I was looking forward to seeing if there is a reason for 1200cc's in an adventure touring bike. For all of my dirt bike racing life, I rode a 125 two-stroke. I never considered the possibility that I needed more motorcycle than a 125. I played with (and sold) 250's, but they were boring. The slightly bigger bike didn't suit my riding style and almost seemed like cheating on most motocross tracks. However, just before I quit racing a mid-Nebraska dealership offered me a ride on a YZ400 and to seal the deal, they cut me loose on the bike in a big field behind the shop for the afternoon. From that day on, my make-a-wish dream has been to be given an open class motocrosser and a couple of hours on a golf course. Man, I shredded that field. You can dig a trench on a YZ400 way faster than with anything Caterpillar makes.  In the end, I passed on the "opportunity" to break myself into dozens of tiny pieces in an open class motocross event and went on my with life.

Still, what could you do with a 1200cc "adventure tourer?" For one thing, you can spend a ton of money on fuel. Yamaha brags the Super Ténéré's 40mpg, but that means the bike has a 240 mile range and that is cutting it close for most adventures I know of; including most of western Canada, North Dakota, Wyoming, Montana, and a few other places where having some serious power might be fun if you could make it between fuel stops. One big reason I went for the 650 V-Strom and didn't consider the liter version was mileage. At $4-9/gallon, 40mpg is unacceptable. I'm still pissed that my WR250 only gets 55mpg (the same as my V-Strom). My Ford Escort is more efficient than the Ténéré considering carrying capacity and ignoring comfort and practicality. This is the wrong world to be hustling a 40mpg motorcycle.

The tasks -
1 - Rewrite the adventure-bike passage from "Still, what could" to "a 40mpg motorcycle.", putting "gasoline" wherever "fuel" appears.
2 - Answer these questions from the adventure-bike passage:
(a) What motorcycle did the writer ride throughout a dirt bike racing career?
(b) Where did the mid-Nebraska dealership let the writer ride the YZ400?
(c) What mileage does the writer say the WR250 gets?
3 - Write the next part of the adventure-bike passage, continuing from its final sentence.

Supplied information -
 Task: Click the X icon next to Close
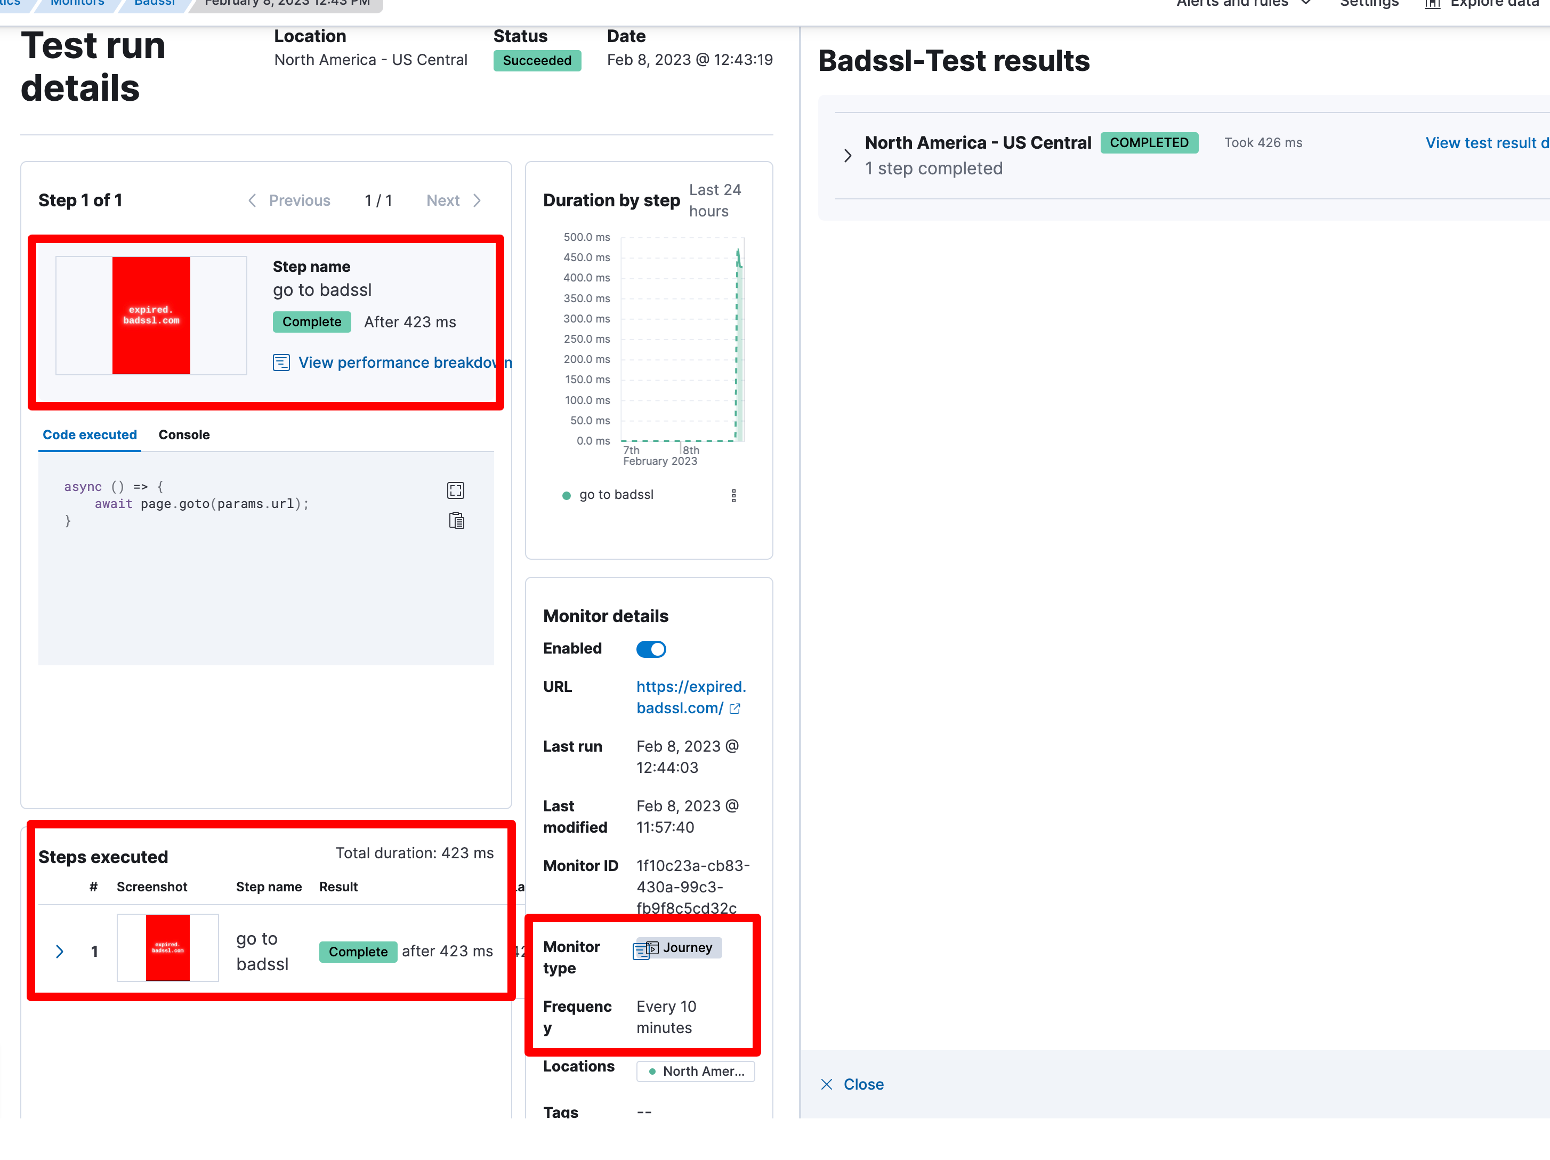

Set of answers -
1 -
Still, what could you do with a 1200cc "adventure tourer?" For one thing, you can spend a ton of money on gasoline. Yamaha brags the Super Ténéré's 40mpg, but that means the bike has a 240 mile range and that is cutting it close for most adventures I know of; including most of western Canada, North Dakota, Wyoming, Montana, and a few other places where having some serious power might be fun if you could make it between gasoline stops. One big reason I went for the 650 V-Strom and didn't consider the liter version was mileage. At $4-9/gallon, 40mpg is unacceptable. I'm still pissed that my WR250 only gets 55mpg (the same as my V-Strom). My Ford Escort is more efficient than the Ténéré considering carrying capacity and ignoring comfort and practicality. This is the wrong world to be hustling a 40mpg motorcycle.

2 -
(a) A 125 two-stroke.
(b) In a big field behind the shop.
(c) 55mpg.

3 -
However, I'm not going to find out if the Ténéré delivers the same visceral kick in the ass that I once got from the YZ400. You can forgive a lot of faults when you're tearing up the road and flinging it 40' in the air. I'm probably too old for the Ténéré, anyway.


And the review is back on. I am picking up the SuperT this Saturday (June 16)


 I did get to ride the Super Ten this past weekend (June 16-18). All of my usual bitchiness aside, I liked the bike a lot. I put almost 400 miles on the Super T, with at least 200 of those miles on gravel and wet clay. The bike performs well under all conditions. Stay tuned for the review in September's MMM.


The Vulture said...

I hope you get the ride on the bike. It didn't blow my skirt up, but it is a nice bike with a lot of good features for the price point. Your take on it will be interesting.

I ride a WR250R and have it rigged as a mini adventure bike. It is the perfect bike for a lot of rides especially multi-day rides off piste. I will ride it to the Yukon next summer. I get better than 55 mpg with it - around 60 with stock gearing when riding off the freeway. I have plenty of time to ride to Inuvik as I'm retired and have no time restraints for that ride.

I also ride a KTM 990 Adventure. It is better off-road for me than the GS bikes I owned in the past, and lighter than the GS/Tenere; geezer manageable. Kind of a big WR really, and my Giant Loop luggage works on both the WR and KTM. The most fun of the big adventure machines IMO.

The bigger bike allows me to quickly cover 600 or 700 mile days to get to Utah, let's say, go explore the back country for a few days, and then blast home. Not the domain of the WR or bikes of its ilk. I have done this on 650 bikes, when I had to, but the bigger bikes demand less of me on long road days. I'm thinking here of things like prairie winds that bike heft and horsepower help to manage.

I'm fortunate to have a choice of motorcycles allowing me to ride like I want to with, or without, time considerations. But, a lot of folk are limited to one bike and the heavier more road worthy ADV Touring bikes afford a lot of flexibility for them. Hence their increasing popularity.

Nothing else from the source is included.